Bain & Co: ‘Asia PE becoming more activist’

The Asian private equity industry, now more than two decades old, is seeing less passive, growth investors and more of the 'big boys' playing an active role in portfolio company growth.

With Asia’s private equity industry maturing, the regional fund managers are taking a much more activist role in their portfolio companies to deliver the kinds of returns expected by their investors.

Lalit Reddy

“When you feel like you have become one of the big boys, you have to play like the big boys too – become more activist, drive portfolio performance and not just sit back and watch it,” Lalit Reddy, a Bangalore-based partner at Bain & Company told Private Equity International.

Reddy added that “Asia-Pacific private equity firms are doing a lot more work on driving performance improvement at their portfolio companies – whether it is commercial excellence to improve the top-line and margins or being more active in managing talent in these companies, or whether it is pushing the digital agenda to reach at par with the industry.” As examples, he said consumer companies who want to test the digital readiness of their companies are looking at heat maps of their sales force and monitoring the social media reach of its competitors.

Asia-Pacific’s private equity industry achieved its best performance to date in 2017, in terms of deal values, fundraising as well as exits, according to data from Bain’s Asia-Pacific Private Equity Report 2018.

Total capital raised exclusively for the region reached $66 billion in 2017, slightly higher than the $62 billion raised last year.
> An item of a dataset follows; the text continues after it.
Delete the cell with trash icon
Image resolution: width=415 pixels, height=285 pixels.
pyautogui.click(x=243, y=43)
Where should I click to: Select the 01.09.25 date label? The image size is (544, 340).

Investments also hit a new record of $159 billion in 2017, up 41 percent over 2016. Meanwhile exit values increased 25 percent to $115 billion last year, compared with the previous five-year average.

“In terms of Asia-Pacific private equity versus the global market – the types of deals that have happened, the size of deals, the exits momentum that we saw over the last year and the fundraising activities that we are seeing – it is very clear that the ups and downs of the 2000s and 2011-12 timeframe are behind us. Investors feel more comfortable about Asia,” Reddy pointed out.

“The previous concerns about finding the right targets –the right people, especially in smaller markets who understand private equity; and the ability to return capital to stakeholders and exit investments – a lot of these have subsided,” he said.

A key challenge, however, for Asia-Pacific GPs remains deployment, despite higher investments made last year in comparison to 2016. Fifty-two percent of GPs surveyed by Bain said the lack of attractive deal opportunities is one of the top two challenges keeping them awake at night.

Explaining the plausible reasons for the scarcity of deployment opportunities, Reddy said that the healthy IPO markets are making private companies wonder why they should go through the entire private equity diligence experience, when they can easily take the company public instead.

The other reason that is driving the perception of limited deal availability is the valuation of assets.

“Valuation expectations are as high as they have been in the last 10-15 years. This is why those who can pay the high valuations are having a more activist stance, once they are open to deploying capital,” he noted.